When you reply, transcribe every line of the data below exactly.

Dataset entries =
Start of Block

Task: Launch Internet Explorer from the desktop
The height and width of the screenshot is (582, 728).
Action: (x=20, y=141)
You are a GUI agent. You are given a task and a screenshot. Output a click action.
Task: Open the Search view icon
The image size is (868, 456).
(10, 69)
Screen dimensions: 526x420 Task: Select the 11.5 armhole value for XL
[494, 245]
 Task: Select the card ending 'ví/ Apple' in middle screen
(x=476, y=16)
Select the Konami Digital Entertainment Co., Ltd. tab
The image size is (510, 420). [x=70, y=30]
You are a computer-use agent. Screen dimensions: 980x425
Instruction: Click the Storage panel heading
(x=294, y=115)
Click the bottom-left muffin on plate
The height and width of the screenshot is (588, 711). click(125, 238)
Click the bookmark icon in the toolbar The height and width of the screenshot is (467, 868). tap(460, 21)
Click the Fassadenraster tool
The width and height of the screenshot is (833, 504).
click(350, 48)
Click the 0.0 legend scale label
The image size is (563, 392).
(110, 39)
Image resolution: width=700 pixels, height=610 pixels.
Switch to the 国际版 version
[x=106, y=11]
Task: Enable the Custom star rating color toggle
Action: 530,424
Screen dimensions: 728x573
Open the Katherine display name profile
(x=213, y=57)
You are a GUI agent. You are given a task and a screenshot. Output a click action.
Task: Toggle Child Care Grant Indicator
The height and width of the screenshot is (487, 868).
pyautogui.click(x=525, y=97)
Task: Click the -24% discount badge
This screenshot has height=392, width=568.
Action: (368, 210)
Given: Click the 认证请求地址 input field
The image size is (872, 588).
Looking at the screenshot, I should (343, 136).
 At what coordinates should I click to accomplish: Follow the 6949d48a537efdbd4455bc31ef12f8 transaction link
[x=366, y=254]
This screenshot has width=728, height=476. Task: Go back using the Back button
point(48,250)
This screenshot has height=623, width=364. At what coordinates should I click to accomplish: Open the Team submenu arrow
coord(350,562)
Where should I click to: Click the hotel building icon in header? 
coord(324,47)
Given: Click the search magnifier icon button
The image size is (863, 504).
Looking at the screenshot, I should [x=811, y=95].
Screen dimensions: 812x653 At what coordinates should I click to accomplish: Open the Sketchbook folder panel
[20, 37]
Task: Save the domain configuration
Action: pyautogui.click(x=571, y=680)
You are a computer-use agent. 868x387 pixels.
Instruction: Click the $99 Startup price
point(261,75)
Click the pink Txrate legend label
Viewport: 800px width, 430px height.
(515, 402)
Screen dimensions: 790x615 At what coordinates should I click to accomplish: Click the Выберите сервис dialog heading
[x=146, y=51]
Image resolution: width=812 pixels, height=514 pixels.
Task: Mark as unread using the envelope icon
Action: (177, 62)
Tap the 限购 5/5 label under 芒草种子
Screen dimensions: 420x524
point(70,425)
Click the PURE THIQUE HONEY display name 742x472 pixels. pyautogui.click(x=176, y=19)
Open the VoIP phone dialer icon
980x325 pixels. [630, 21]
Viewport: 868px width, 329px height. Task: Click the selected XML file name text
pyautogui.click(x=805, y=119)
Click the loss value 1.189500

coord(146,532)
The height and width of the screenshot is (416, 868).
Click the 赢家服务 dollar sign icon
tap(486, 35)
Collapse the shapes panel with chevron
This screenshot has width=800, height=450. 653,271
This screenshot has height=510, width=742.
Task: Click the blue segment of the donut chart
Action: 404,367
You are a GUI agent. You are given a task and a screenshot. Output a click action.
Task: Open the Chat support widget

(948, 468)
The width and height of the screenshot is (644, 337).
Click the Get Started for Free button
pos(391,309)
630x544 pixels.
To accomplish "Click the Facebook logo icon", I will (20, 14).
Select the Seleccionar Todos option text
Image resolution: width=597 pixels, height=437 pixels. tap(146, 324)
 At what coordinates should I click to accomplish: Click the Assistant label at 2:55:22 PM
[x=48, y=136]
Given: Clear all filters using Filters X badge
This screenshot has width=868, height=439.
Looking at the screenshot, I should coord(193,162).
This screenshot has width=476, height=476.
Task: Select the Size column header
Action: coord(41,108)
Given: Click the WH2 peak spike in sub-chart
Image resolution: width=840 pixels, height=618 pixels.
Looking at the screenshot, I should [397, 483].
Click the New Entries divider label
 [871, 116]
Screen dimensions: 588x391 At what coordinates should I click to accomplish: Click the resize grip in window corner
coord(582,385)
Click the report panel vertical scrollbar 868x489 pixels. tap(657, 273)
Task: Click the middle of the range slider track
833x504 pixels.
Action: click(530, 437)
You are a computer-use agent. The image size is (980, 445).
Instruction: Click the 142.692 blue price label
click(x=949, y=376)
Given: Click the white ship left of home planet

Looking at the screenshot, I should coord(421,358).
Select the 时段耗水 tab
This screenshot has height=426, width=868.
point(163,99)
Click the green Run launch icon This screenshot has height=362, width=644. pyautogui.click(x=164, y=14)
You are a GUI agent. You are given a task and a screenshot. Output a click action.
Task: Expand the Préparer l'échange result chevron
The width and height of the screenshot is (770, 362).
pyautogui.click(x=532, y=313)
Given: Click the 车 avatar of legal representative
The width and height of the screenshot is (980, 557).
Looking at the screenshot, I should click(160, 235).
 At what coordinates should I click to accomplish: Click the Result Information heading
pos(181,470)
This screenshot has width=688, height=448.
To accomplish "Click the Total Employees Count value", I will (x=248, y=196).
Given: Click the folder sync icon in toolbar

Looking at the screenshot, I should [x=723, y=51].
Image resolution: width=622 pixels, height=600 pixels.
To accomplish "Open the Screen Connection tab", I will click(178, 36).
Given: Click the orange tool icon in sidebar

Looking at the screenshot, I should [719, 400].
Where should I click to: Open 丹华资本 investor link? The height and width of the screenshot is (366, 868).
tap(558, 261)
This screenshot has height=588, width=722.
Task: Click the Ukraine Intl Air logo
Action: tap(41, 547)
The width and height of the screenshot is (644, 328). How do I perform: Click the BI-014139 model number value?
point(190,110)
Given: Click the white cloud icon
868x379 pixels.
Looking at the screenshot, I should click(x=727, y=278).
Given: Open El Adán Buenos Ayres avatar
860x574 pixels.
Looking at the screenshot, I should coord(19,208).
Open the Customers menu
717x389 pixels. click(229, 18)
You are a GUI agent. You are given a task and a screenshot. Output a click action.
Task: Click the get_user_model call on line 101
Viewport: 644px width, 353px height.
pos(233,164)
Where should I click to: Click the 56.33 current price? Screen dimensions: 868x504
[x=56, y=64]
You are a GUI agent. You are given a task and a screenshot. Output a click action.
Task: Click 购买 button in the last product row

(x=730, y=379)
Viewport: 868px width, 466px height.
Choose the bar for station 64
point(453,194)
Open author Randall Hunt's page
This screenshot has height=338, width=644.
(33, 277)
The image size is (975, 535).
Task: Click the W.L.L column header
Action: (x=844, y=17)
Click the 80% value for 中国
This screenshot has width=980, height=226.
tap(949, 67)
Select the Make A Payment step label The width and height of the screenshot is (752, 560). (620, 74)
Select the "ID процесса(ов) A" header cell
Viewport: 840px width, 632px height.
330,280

End of Block

Output for this exercise =
Task: Launch Internet Explorer from the desktop
The height and width of the screenshot is (582, 728).
Action: (x=20, y=141)
You are a GUI agent. You are given a task and a screenshot. Output a click action.
Task: Open the Search view icon
The image size is (868, 456).
(10, 69)
Screen dimensions: 526x420 Task: Select the 11.5 armhole value for XL
[494, 245]
 Task: Select the card ending 'ví/ Apple' in middle screen
(x=476, y=16)
Select the Konami Digital Entertainment Co., Ltd. tab
The image size is (510, 420). [x=70, y=30]
You are a computer-use agent. Screen dimensions: 980x425
Instruction: Click the Storage panel heading
(x=294, y=115)
Click the bottom-left muffin on plate
The height and width of the screenshot is (588, 711). click(125, 238)
Click the bookmark icon in the toolbar The height and width of the screenshot is (467, 868). tap(460, 21)
Click the Fassadenraster tool
The width and height of the screenshot is (833, 504).
click(350, 48)
Click the 0.0 legend scale label
The image size is (563, 392).
(110, 39)
Image resolution: width=700 pixels, height=610 pixels.
Switch to the 国际版 version
[x=106, y=11]
Task: Enable the Custom star rating color toggle
Action: 530,424
Screen dimensions: 728x573
Open the Katherine display name profile
(x=213, y=57)
You are a GUI agent. You are given a task and a screenshot. Output a click action.
Task: Toggle Child Care Grant Indicator
The height and width of the screenshot is (487, 868).
pyautogui.click(x=525, y=97)
Task: Click the -24% discount badge
This screenshot has height=392, width=568.
Action: (368, 210)
Given: Click the 认证请求地址 input field
The image size is (872, 588).
Looking at the screenshot, I should (343, 136).
 At what coordinates should I click to accomplish: Follow the 6949d48a537efdbd4455bc31ef12f8 transaction link
[x=366, y=254]
This screenshot has width=728, height=476. Task: Go back using the Back button
point(48,250)
This screenshot has height=623, width=364. At what coordinates should I click to accomplish: Open the Team submenu arrow
coord(350,562)
Where should I click to: Click the hotel building icon in header? 
coord(324,47)
Given: Click the search magnifier icon button
The image size is (863, 504).
Looking at the screenshot, I should [x=811, y=95].
Screen dimensions: 812x653 At what coordinates should I click to accomplish: Open the Sketchbook folder panel
[20, 37]
Task: Save the domain configuration
Action: pyautogui.click(x=571, y=680)
You are a computer-use agent. 868x387 pixels.
Instruction: Click the $99 Startup price
point(261,75)
Click the pink Txrate legend label
Viewport: 800px width, 430px height.
(515, 402)
Screen dimensions: 790x615 At what coordinates should I click to accomplish: Click the Выберите сервис dialog heading
[x=146, y=51]
Image resolution: width=812 pixels, height=514 pixels.
Task: Mark as unread using the envelope icon
Action: (177, 62)
Tap the 限购 5/5 label under 芒草种子
Screen dimensions: 420x524
point(70,425)
Click the PURE THIQUE HONEY display name 742x472 pixels. pyautogui.click(x=176, y=19)
Open the VoIP phone dialer icon
980x325 pixels. [630, 21]
Viewport: 868px width, 329px height. Task: Click the selected XML file name text
pyautogui.click(x=805, y=119)
Click the loss value 1.189500

coord(146,532)
The height and width of the screenshot is (416, 868).
Click the 赢家服务 dollar sign icon
tap(486, 35)
Collapse the shapes panel with chevron
This screenshot has width=800, height=450. 653,271
This screenshot has height=510, width=742.
Task: Click the blue segment of the donut chart
Action: 404,367
You are a GUI agent. You are given a task and a screenshot. Output a click action.
Task: Open the Chat support widget

(948, 468)
The width and height of the screenshot is (644, 337).
Click the Get Started for Free button
pos(391,309)
630x544 pixels.
To accomplish "Click the Facebook logo icon", I will (20, 14).
Select the Seleccionar Todos option text
Image resolution: width=597 pixels, height=437 pixels. tap(146, 324)
 At what coordinates should I click to accomplish: Click the Assistant label at 2:55:22 PM
[x=48, y=136]
Given: Clear all filters using Filters X badge
This screenshot has width=868, height=439.
Looking at the screenshot, I should coord(193,162).
This screenshot has width=476, height=476.
Task: Select the Size column header
Action: coord(41,108)
Given: Click the WH2 peak spike in sub-chart
Image resolution: width=840 pixels, height=618 pixels.
Looking at the screenshot, I should [397, 483].
Click the New Entries divider label
 [871, 116]
Screen dimensions: 588x391 At what coordinates should I click to accomplish: Click the resize grip in window corner
coord(582,385)
Click the report panel vertical scrollbar 868x489 pixels. tap(657, 273)
Task: Click the middle of the range slider track
833x504 pixels.
Action: click(530, 437)
You are a computer-use agent. The image size is (980, 445).
Instruction: Click the 142.692 blue price label
click(x=949, y=376)
Given: Click the white ship left of home planet

Looking at the screenshot, I should coord(421,358).
Select the 时段耗水 tab
This screenshot has height=426, width=868.
point(163,99)
Click the green Run launch icon This screenshot has height=362, width=644. pyautogui.click(x=164, y=14)
You are a GUI agent. You are given a task and a screenshot. Output a click action.
Task: Expand the Préparer l'échange result chevron
The width and height of the screenshot is (770, 362).
pyautogui.click(x=532, y=313)
Given: Click the 车 avatar of legal representative
The width and height of the screenshot is (980, 557).
Looking at the screenshot, I should click(160, 235).
 At what coordinates should I click to accomplish: Click the Result Information heading
pos(181,470)
This screenshot has width=688, height=448.
To accomplish "Click the Total Employees Count value", I will (x=248, y=196).
Given: Click the folder sync icon in toolbar

Looking at the screenshot, I should [x=723, y=51].
Image resolution: width=622 pixels, height=600 pixels.
To accomplish "Open the Screen Connection tab", I will click(178, 36).
Given: Click the orange tool icon in sidebar

Looking at the screenshot, I should [719, 400].
Where should I click to: Open 丹华资本 investor link? The height and width of the screenshot is (366, 868).
tap(558, 261)
This screenshot has height=588, width=722.
Task: Click the Ukraine Intl Air logo
Action: tap(41, 547)
The width and height of the screenshot is (644, 328). How do I perform: Click the BI-014139 model number value?
point(190,110)
Given: Click the white cloud icon
868x379 pixels.
Looking at the screenshot, I should click(x=727, y=278).
Given: Open El Adán Buenos Ayres avatar
860x574 pixels.
Looking at the screenshot, I should coord(19,208).
Open the Customers menu
717x389 pixels. click(229, 18)
You are a GUI agent. You are given a task and a screenshot. Output a click action.
Task: Click the get_user_model call on line 101
Viewport: 644px width, 353px height.
pos(233,164)
Where should I click to: Click the 56.33 current price? Screen dimensions: 868x504
[x=56, y=64]
You are a GUI agent. You are given a task and a screenshot. Output a click action.
Task: Click 购买 button in the last product row

(x=730, y=379)
Viewport: 868px width, 466px height.
Choose the bar for station 64
point(453,194)
Open author Randall Hunt's page
This screenshot has height=338, width=644.
(33, 277)
The image size is (975, 535).
Task: Click the W.L.L column header
Action: (x=844, y=17)
Click the 80% value for 中国
This screenshot has width=980, height=226.
tap(949, 67)
Select the Make A Payment step label The width and height of the screenshot is (752, 560). (620, 74)
Select the "ID процесса(ов) A" header cell
Viewport: 840px width, 632px height.
330,280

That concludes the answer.